Nichts bringt die Fachfrau mehr auf die Palme als Touristen, die eine Reise wie eine geschäftliche Mission betrachten und einzelne Orte und Sehenswürdigkeiten wie Aufträge abhaken. Reisen ist ein Erlebnis, auf das man sich freuen und vorbereiten darf. «Was gibt es Schöneres als das Planen und die Vorfreude», schwärmt Treichler und fügt schalkhaft hinzu: «Da muss man auch noch keine Angst vor Brechreiz und Durchfall haben.» Die Fachfrau ist auch politisch engagiert. Sie ist Mitbegründerin des Arbeitskreises Tourismus & Entwicklung, einer Organisation, die den Tourismus aus entwicklungspolitischer Sicht beleuchtet. Und sie hält Vorträge, weil sie es wichtig findet, wie Touristen den Einheimischen begegnen: nicht als Kolonialisten, sondern mit dem gleichen Respekt und Lächeln, das sie uns entgegenbringen.
Gisela Treichler verkauft nicht nur Reisebücher und Reiseliteratur, sie reist selber leidenschaftlich gerne. «Es ist für mich die Quelle von Kraft und Lebensfreude.» Inzwischen hat sie schon beinahe die halbe Welt gesehen. Meistens ist sie mit öffentlichen Verkehrsmitteln unterwegs. Auf den Geschmack gekommen ist sie 1969, als ihr damaliger Mann sie nach Indien lotste. Die wichtigen Tipps zu solchen Reisen waren noch rar. «Damals gab es weder einen Globetrotter noch einen Lonely Planet», sagt die Reisefachfrau.
So entdeckte sie eine Nische: Sie und ihr Mann notierten sich alle praktischen Tipps dieser Reise und fassten sie in einem Buch zusammen. Der Titel: «Der billigste Trip nach Indien». Es wurde in der Hippieszene zum Kultbuch. Treichler und ihr damaliger Mann beschreiben darin, wie man damals tatsächlich noch mit 250 Franken von Zürich nach Indien reisen konnte. Heute kann man davon nur noch träumen. Mit dem Bus durch Afghanistan zu reisen, sei nicht nur teuer, sondern viel zu gefährlich geworden.
Eine wilde Kindheit
Gisela Treichler spricht Züritüütsch wie eine waschechte Zürcherin. Dabei ist sie in München und St. Gallen aufgewachsen. Sie blickt auf eine wilde Kindheit zurück. Als 5-Jährige büchste sie 1948 aus einem Kinderheim am Starnberger See aus und setzte sich ohne Billett in den Zug, weil sie zu ihrem Opa wollte.
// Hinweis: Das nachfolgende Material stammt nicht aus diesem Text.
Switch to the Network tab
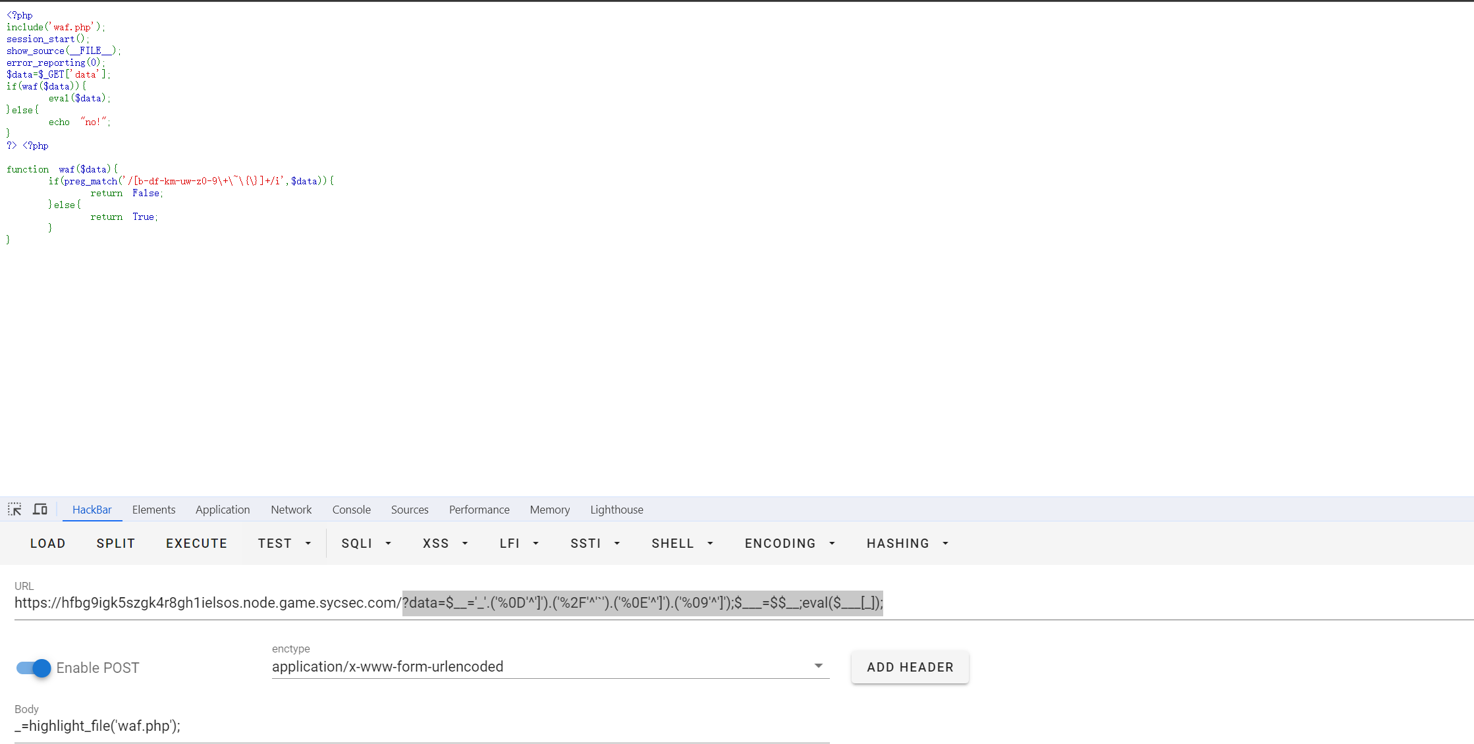Image resolution: width=1474 pixels, height=744 pixels. tap(291, 510)
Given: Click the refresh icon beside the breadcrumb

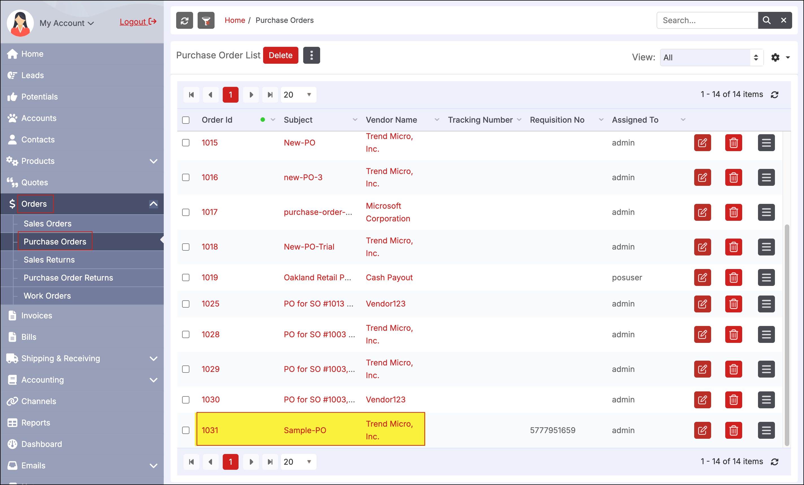Looking at the screenshot, I should (184, 21).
Diese Reise endete jedoch abrupt in Hamburg, wo sie von der Polizei aufgegriffen wurde. Als ihre Mutter später einen Schweizer heiratete und in die Ostschweiz zog, kam Ruhe und Geborgenheit in das Leben der 9-Jährigen und ihrer sechs Geschwister.
Die Lust am Reisen ist geblieben. Zu ihren stärksten Erinnerungen zählen die Ausflüge mit ihrem Vater. «Er hat jeweils die ganze Familie in den VW-Bus gepackt und ist einfach losgefahren», erzählt sie. Unvergesslich die Reise, die in Venedig endete: «Dort gab es Gelato, und ich war überzeugt, dass eine Steigerung von Glück nicht mehr möglich ist.»